During an interview on 2/4/16 at 7:55 AM, EMT H stated, "I don't think anyone saw [Patient #7]. I don't know why. I didn't report this to the ED doctor." EMT H stated, "I have never had this situation come up before. The patient wasn't shivering and did not go in and out of consciousness."

During an interview on 2/4/16 at 8:15 AM, EMT I stated, "I knew something wasn't right. She was confused." When asked if Patient #7 showed any signs of a injury, EMT I stated, "She was still confused. I did not see any obvious injuries but again her skin was cold. She was in minimal clothing, it was very cold outside and I did not know how long she was outside. I took a temporal temperature. It was about 97 degrees." EMT I stated, "I don't recall anyone assessing the patient in the ER triage room."
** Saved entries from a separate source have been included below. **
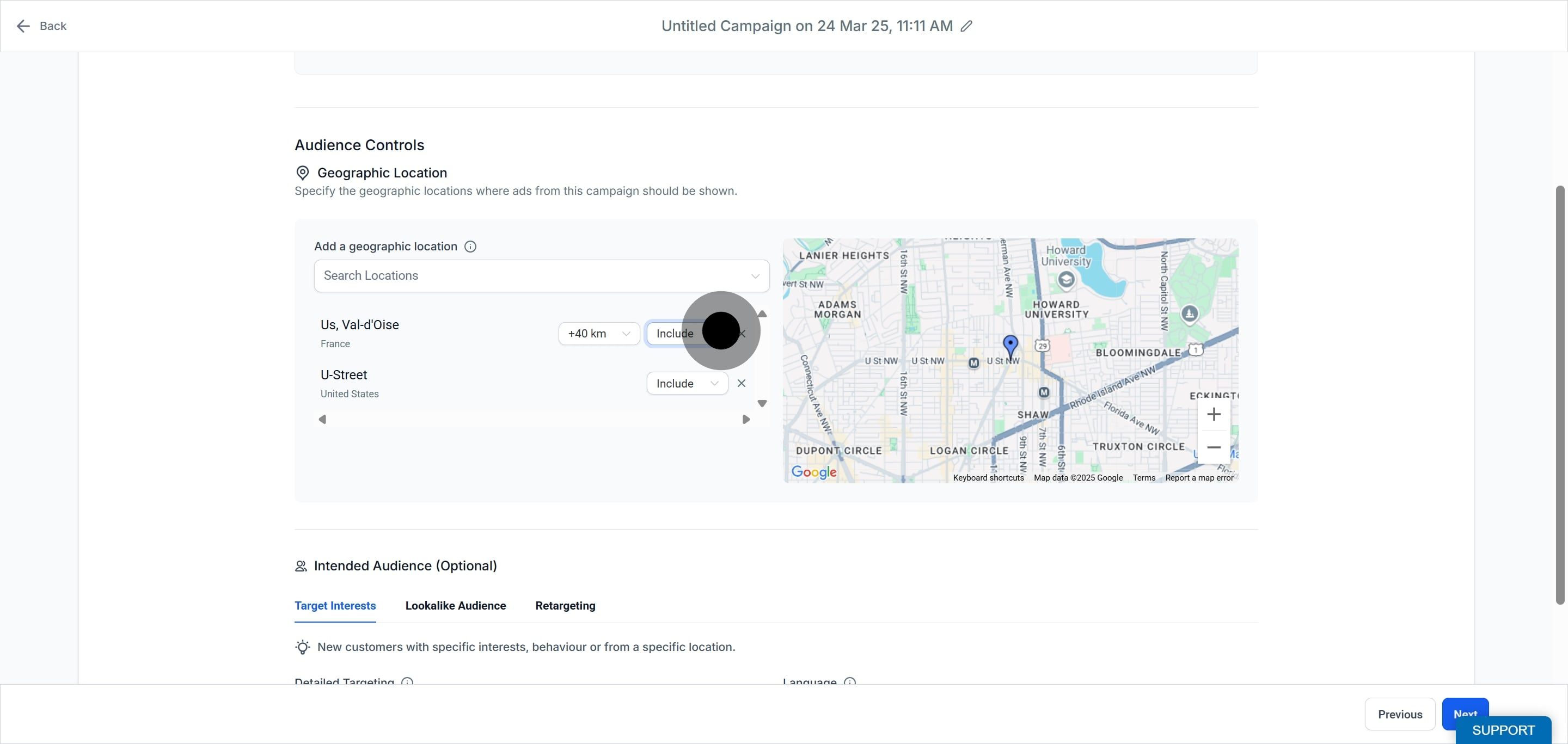The height and width of the screenshot is (744, 1568).
Task: Click the blue location pin on map
Action: 1010,346
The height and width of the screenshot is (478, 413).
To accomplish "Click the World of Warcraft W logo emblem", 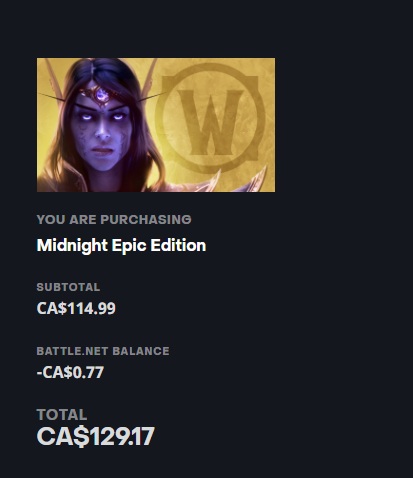I will coord(210,118).
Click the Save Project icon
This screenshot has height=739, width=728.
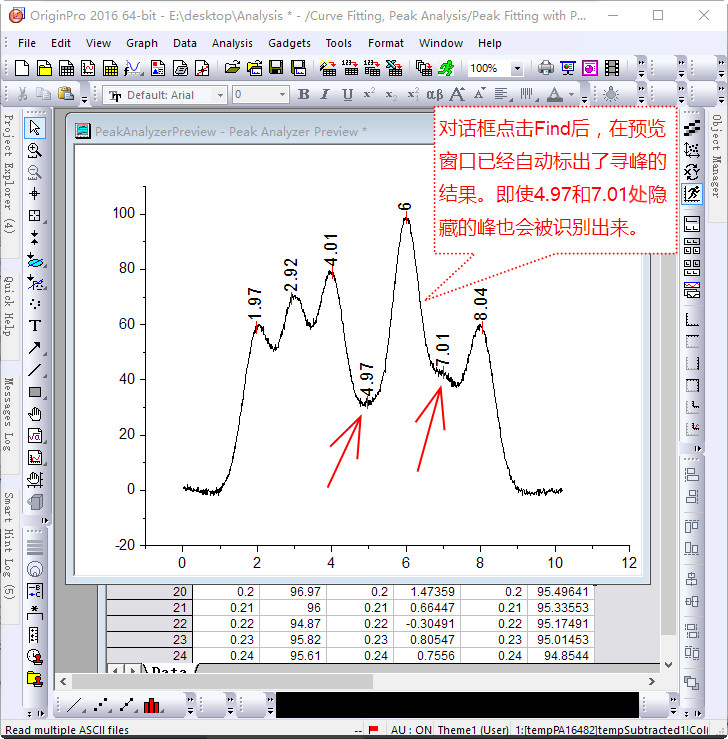tap(275, 68)
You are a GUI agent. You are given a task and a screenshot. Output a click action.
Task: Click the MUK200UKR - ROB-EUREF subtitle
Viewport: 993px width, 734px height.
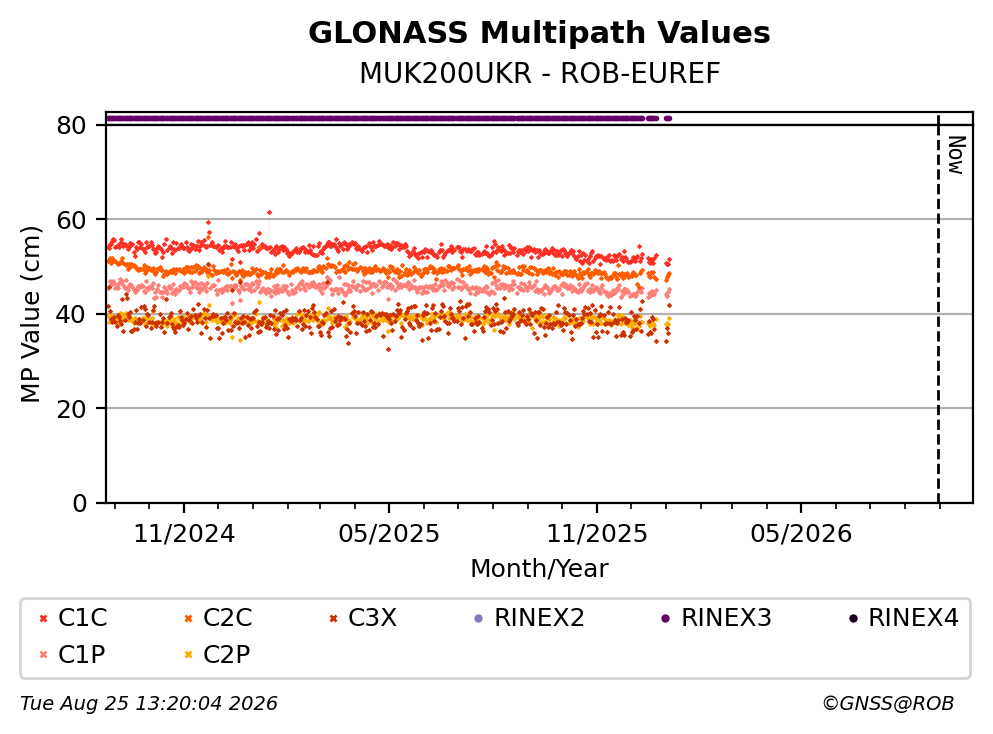pyautogui.click(x=540, y=73)
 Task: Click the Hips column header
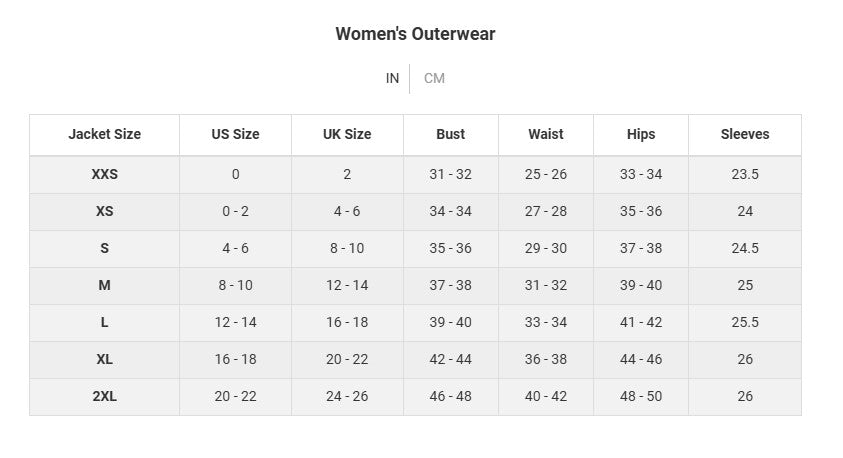pyautogui.click(x=641, y=134)
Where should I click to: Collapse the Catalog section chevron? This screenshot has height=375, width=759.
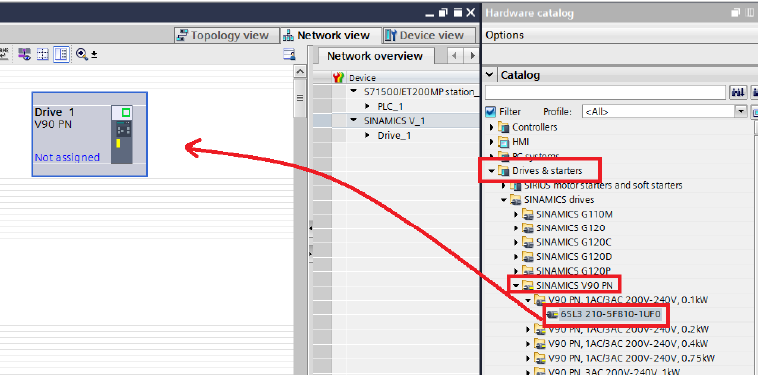[490, 75]
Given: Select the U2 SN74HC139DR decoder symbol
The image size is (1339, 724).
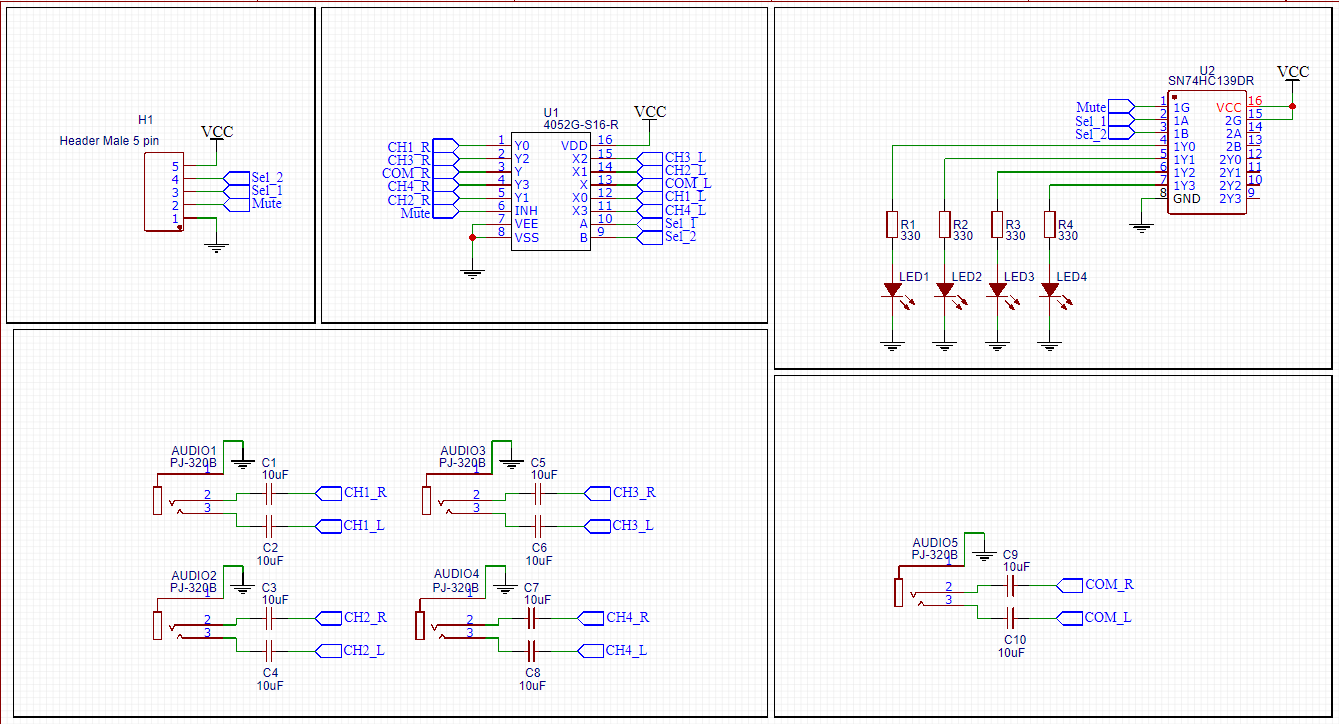Looking at the screenshot, I should 1206,150.
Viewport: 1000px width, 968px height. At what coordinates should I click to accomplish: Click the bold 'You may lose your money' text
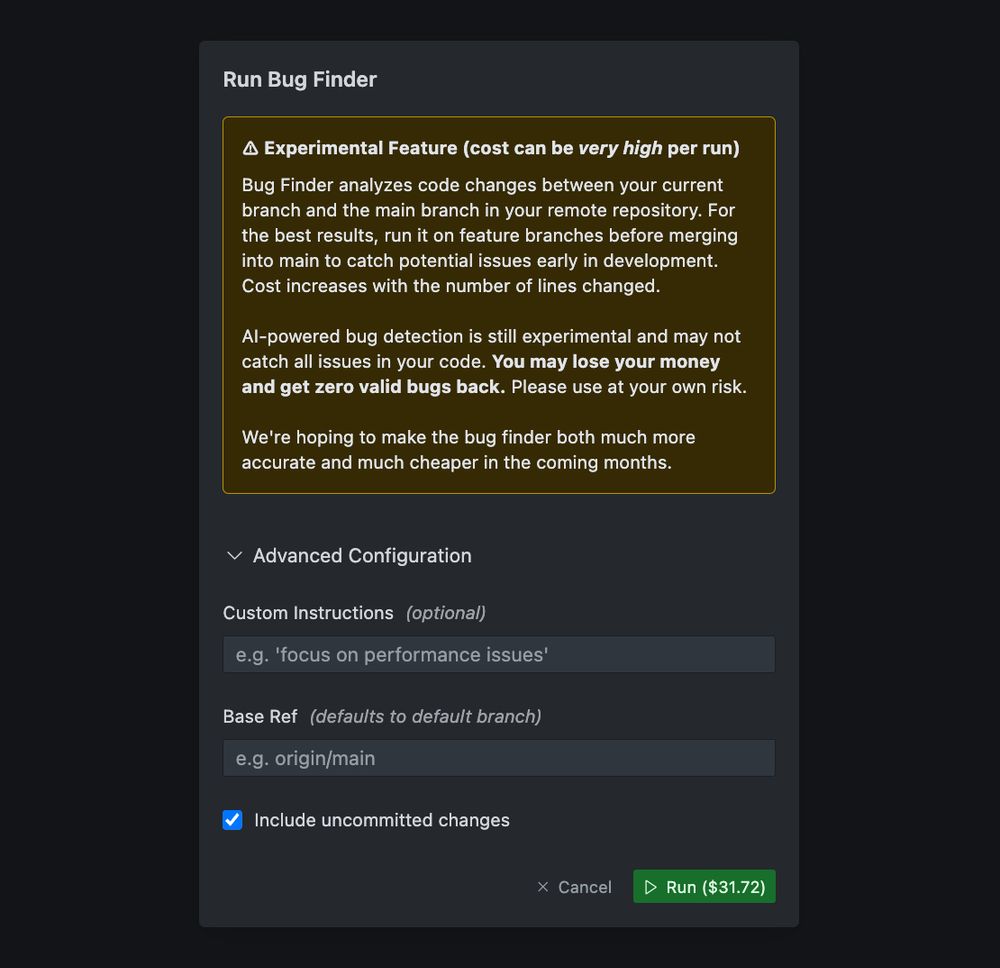coord(605,362)
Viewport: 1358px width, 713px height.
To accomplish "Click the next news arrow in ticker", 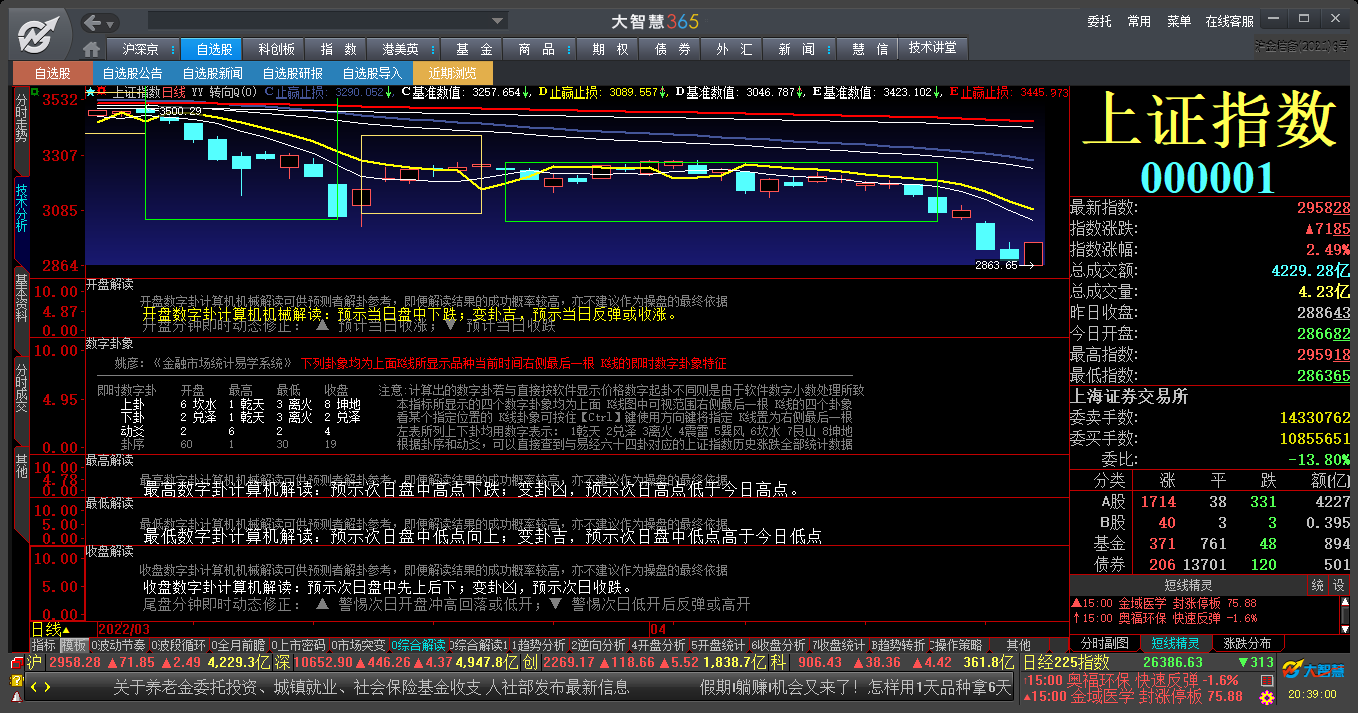I will coord(46,688).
During an interview on 2/4/16 at 8:30 AM, Paramedic J reported after [Patient #7] was found outside and brought into the ER he told [House Supervisor G] where they found [Patient #7] and that the patient had fallen and was confused.
During an interview on 2/4/16 at 8:55 AM, the Manager of Ambulance Services stated, "The House Supervisor on that night was responsible to provide direction and guidance to the EMT's and Paramedic staff. In my opinion, a patient should be assessed. Obviously to make certain the patient is stable."

During an interview on 2/4/16 at 9:10 AM, LPN M stated, "I don't know if the patient was examined by the ED doctor. We don't always have a doctor examine a patient after a fall. I don't know if there was a doctor with the patient in the ED. I didn't check." When asked if the patient had injuries, LPN M stated, "The patient said she did not have any injuries but the patient was confused." LPN M stated, "I got her back on the unit at 12:45 AM and everything was normal other than the patient's mental status. It had changed from the first time I saw the patient." When asked to describe Patient #7's altered mental status, LPN M stated, "She was confused. The patient didn't know that she had been outside." When asked if LPN M notified Physician A of the patient's altered mental status, LPN M stated, "I told him the patient had been outside."

3. Nursing note, dated 1/15/16 at 1:07 AM, completed by LPN M, showed LPN M documented Patient #7 had a period of confusion. Further review lacked nursing documentation from 1:07 AM through 8:45 AM, regarding a nursing assessment reflecting Patient #7's altered mental status, temperature, blood pressure, and respirations.

During an interview on 2/4/16 at 1:00 PM, When asked if he was notified of Patient #7 elopement, Physician A stated, "Yes, this is the first time in 18 years." Physician A stated, "I examined her the next morning. There were no injuries and no bruises."


During an interview on 2/5/16 at 7:00 AM, the VP (Vice President) of Medical Affairs stated, "Ideally, she would have been seen by a physician to see if she was hypothermic, a neurological exam for confusion, disoriented, vital signs (Temperature, blood pressure, heart rate, and respirations.) and evaluated for injuries." The VP of Medical Affairs stated, "Someone who has been outside for an undetermined amount of time it is a physicians clinical judgement. Since they were not aware of how long she had been outside, evaluate her to see if she is confused from the medicine or if there is something else going on." The VP of Medical Affairs stated, "The fact that she had fallen and why she had gone outside in the first place. There should of been a physician assessment."

During an interview on 2/2/16 at 4:25 PM, the Chief Nursing Officer verified Patient #7's medical record lacked documentation of a nursing assessment and/or a physician examination after Patient #7 eloped. When asked for an policy and procedure relevant to patient exposure to frigid temperatures for an unknown amount of time, the Chief Nursing Officer stated, "We do not have a specific policy and procedure but obviously she needed to be assessed or checked by a physician for injuries."